Un día como hoy, en el que en el ámbito internacional se reivindica la necesidad de avanzar hacia el trabajo decente, habría que preguntarse si va bien encaminado el objetivo. Han pasado siete años desde que se aprobara en el marco de la Asamblea General de Naciones Unidas la agenda 2030, y lo cierto es que, echado a andar el tiempo, todavía queda muy lejos el nuevo contrato social que venía a proponer. 

Hablar de trabajo decente necesariamente implica referirse a una nueva ordenación de las relaciones laborales capaz de imponer una lógica de reequilibrio en la distribución de las rentas. Más allá de la exigencia de un salario justo, debe garantizarse el pleno ejercicio de derechos laborales, la ausencia de discriminación de cualquier tipo, máximos niveles de protección social y derechos de negociación colectiva. Si bien constatamos avances muy significativos, el balance presenta resultados un tanto desiguales.

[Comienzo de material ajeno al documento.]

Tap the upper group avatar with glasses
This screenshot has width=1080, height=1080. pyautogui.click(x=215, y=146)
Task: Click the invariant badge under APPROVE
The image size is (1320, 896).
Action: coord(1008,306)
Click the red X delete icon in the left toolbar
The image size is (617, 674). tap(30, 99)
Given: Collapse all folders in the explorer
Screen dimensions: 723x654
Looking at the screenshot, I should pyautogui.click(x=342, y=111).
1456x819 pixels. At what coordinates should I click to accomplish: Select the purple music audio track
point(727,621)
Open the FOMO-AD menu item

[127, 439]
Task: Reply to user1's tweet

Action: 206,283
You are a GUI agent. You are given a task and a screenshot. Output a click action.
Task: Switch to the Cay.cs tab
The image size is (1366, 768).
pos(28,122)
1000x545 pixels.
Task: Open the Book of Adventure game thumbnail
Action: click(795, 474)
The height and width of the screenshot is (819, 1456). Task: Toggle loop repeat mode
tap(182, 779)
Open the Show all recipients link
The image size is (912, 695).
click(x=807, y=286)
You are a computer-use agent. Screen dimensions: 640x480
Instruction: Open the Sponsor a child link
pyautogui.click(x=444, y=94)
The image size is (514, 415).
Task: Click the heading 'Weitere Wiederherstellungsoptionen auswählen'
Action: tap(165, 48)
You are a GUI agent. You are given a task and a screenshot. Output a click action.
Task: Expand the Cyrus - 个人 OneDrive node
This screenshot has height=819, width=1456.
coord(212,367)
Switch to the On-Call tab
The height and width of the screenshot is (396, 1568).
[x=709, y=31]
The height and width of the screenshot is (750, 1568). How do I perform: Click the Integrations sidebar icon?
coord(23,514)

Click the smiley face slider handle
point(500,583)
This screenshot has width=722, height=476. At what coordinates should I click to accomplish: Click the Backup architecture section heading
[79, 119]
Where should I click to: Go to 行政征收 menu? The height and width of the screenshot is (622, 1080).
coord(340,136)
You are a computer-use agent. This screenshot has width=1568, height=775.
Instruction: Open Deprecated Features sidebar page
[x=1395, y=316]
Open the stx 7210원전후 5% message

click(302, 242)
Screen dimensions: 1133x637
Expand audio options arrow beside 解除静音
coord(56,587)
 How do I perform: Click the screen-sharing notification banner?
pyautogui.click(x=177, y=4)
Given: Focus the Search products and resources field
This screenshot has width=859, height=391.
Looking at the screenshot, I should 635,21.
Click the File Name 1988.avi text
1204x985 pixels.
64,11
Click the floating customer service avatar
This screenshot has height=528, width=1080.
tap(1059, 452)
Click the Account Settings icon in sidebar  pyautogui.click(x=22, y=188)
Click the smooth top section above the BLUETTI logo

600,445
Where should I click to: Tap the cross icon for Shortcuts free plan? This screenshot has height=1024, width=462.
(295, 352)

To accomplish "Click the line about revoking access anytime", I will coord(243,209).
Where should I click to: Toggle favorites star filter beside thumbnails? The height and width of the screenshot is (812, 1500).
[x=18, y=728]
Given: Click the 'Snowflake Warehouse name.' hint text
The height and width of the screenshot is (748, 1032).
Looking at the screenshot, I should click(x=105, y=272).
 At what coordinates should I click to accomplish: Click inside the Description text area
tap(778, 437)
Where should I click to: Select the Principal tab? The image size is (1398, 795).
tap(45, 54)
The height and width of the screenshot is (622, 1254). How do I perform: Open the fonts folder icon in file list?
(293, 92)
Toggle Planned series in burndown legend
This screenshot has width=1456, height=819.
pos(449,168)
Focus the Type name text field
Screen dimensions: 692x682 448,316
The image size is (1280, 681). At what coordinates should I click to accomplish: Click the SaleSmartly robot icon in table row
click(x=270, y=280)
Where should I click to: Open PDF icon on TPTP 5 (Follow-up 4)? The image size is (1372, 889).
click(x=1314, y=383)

Las distintas reformas estructurales, acometidas como contrapartida a la recepción de fondos europeos, han supuesto un punto de inflexión en materia de relaciones laborales y una sólida base para materializar un salto a la modernidad en nuestro mercado de trabajo. Hablamos de una caudalosa producción de normas bien orientadas y confeccionadas al amparo del diálogo social, dirigidas a conferir derechos a las trabajadoras y a los trabajadores. Por citar algunos ejemplos, bien podría referirme al acuerdo de pensiones, la pionera Ley ‘rider’, la subida del SMI y, como referencia más destacada, la reforma laboral. 

Una reforma que funciona. Por mucho que se empeñen en desacreditarla, mes a mes venimos a confirmar que avanzamos en la dirección correcta. La contratación indefinida crece exponencialmente. Y, aunque es cierto que aumentan los contratos fijos-discontinuos y la jornada parcial, también lo hace el número de contratos indefinidos a tiempo completo, que prácticamente se han cuadruplicado. Sin ir más lejos, durante el pasado mes de septiembre, el 55 % de las contrataciones efectuadas han sido indefinidas. Además, los datos de la última EPA vienen a corroborar que el efecto de la reducción de la temporalidad tiene como consecuencia un incremento de la productividad por hora trabajada. 

Como decía, la reforma laboral o el aumento del SMI han mejorado las condiciones de trabajo, pero no parece que vayan a ser condiciones suficientes. La situación agravada por la guerra de Ucrania, la crisis de oferta que atravesamos y la enorme inflación que está castigando severamente a los bolsillos de la gente, ha vuelto a evidenciar las carencias del empresariado de este país. Sin ánimo de generalizar, se vuelve a avivar el conflicto de siempre en medio de un cinismo intolerable. Se apunta al posible efecto inflacionista de segunda vuelta cuando se reivindica justamente la necesidad de atemperar la pérdida de poder adquisitivo de las rentas del trabajo, al tiempo que se omite la práctica generalizada de aprovechar la situación para recomponer márgenes de beneficio.

Nadie en su sano juicio puede pensar que la transición ecológica, la digitalización, la igualdad de género y la cohesión social y territorial, los cuatro ejes que deben vertebrar un cambio de modelo productivo, son caminos que se puedan transitar sin un salto cualitativo en las condiciones laborales y de vida de la clase trabajadora. Aprovechar bien la más que considerable inyección de fondos europeos destinados a acelerar este proceso, pasará necesariamente por retribuir mejor el trabajo, por una formación y cualificación que permita adaptarse a las transformaciones tecnológicas, así como por la atención a las nuevas necesidades sociales y por un cambio de usos y costumbres empresariales. Nunca está demás subrayarlo un día como es este 7 de octubre, Jornada Mundial por el Trabajo Decente.